- **Problem requirements**
Pictures aside, write out the data exactly as it reads.

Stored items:
..............................
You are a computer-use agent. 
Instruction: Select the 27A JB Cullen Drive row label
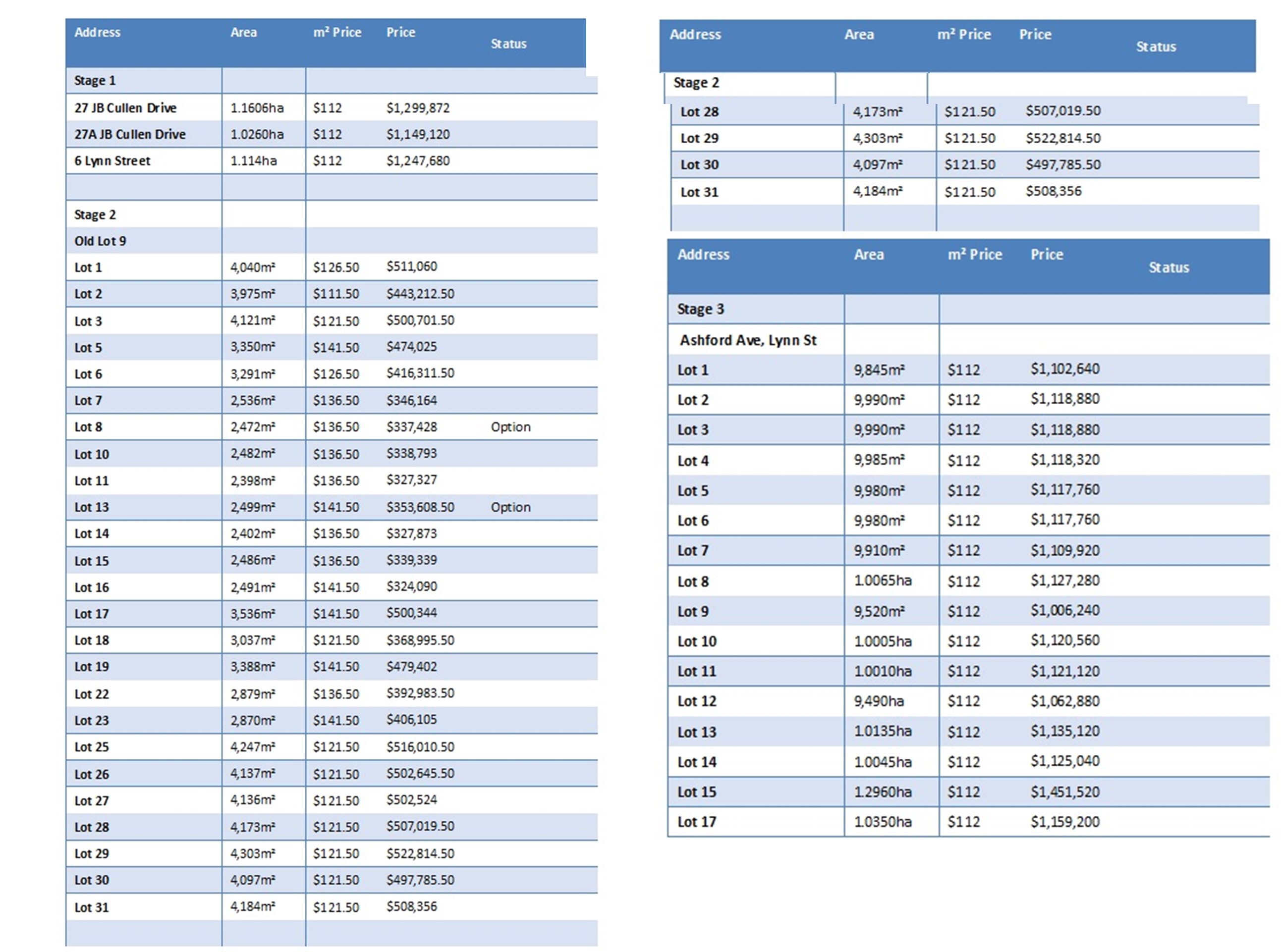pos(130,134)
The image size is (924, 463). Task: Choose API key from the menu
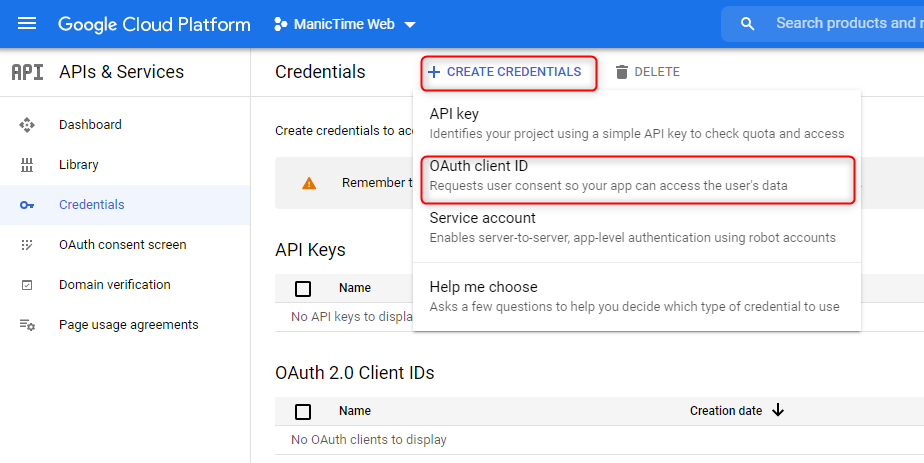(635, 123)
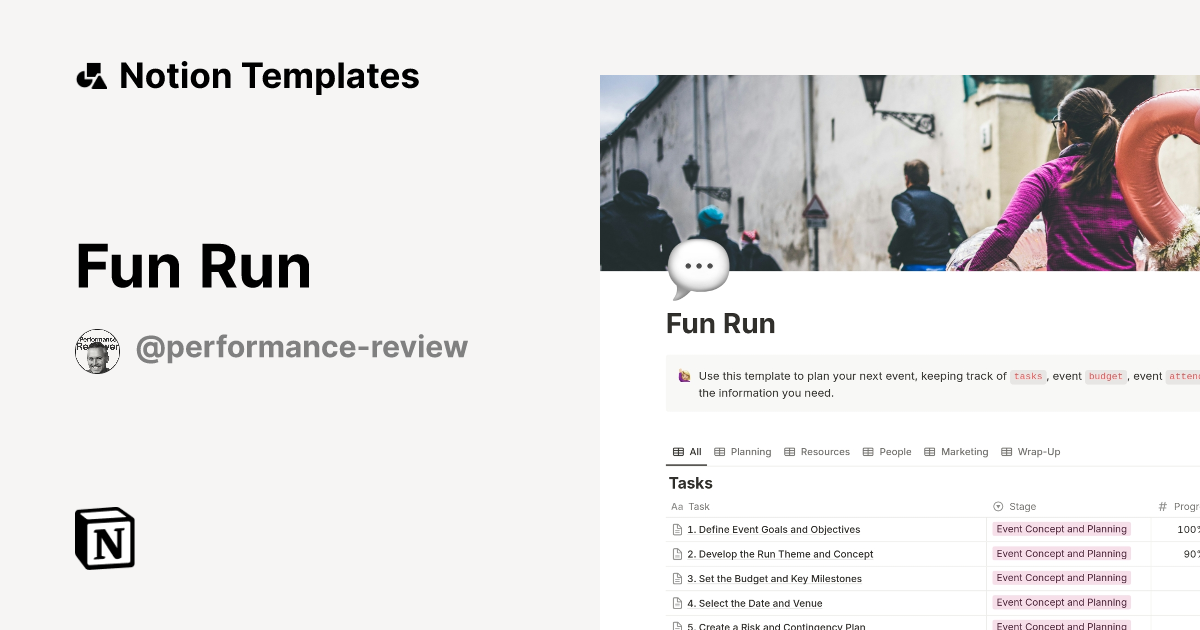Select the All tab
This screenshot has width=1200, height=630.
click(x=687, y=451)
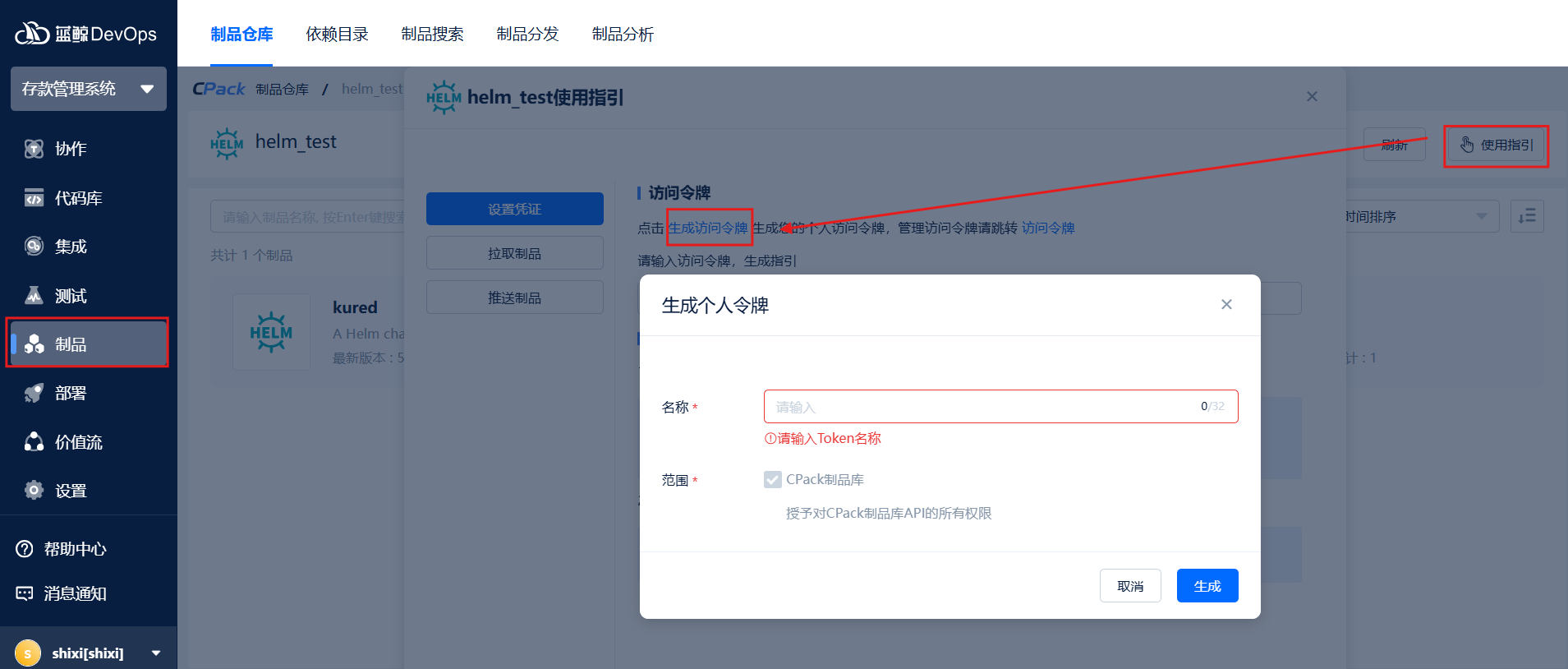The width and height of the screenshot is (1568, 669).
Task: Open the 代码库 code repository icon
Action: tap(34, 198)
..............................
- **Response for this exercise**
You are a computer-use agent. 
Instruction: Select the 27A JB Cullen Drive row label
pos(130,134)
The image size is (924, 463). Task: Choose API key from the menu
(635, 123)
Select the All tab
This screenshot has width=1200, height=630.
click(x=687, y=451)
The width and height of the screenshot is (1568, 669).
Task: Open the 代码库 code repository icon
Action: tap(34, 198)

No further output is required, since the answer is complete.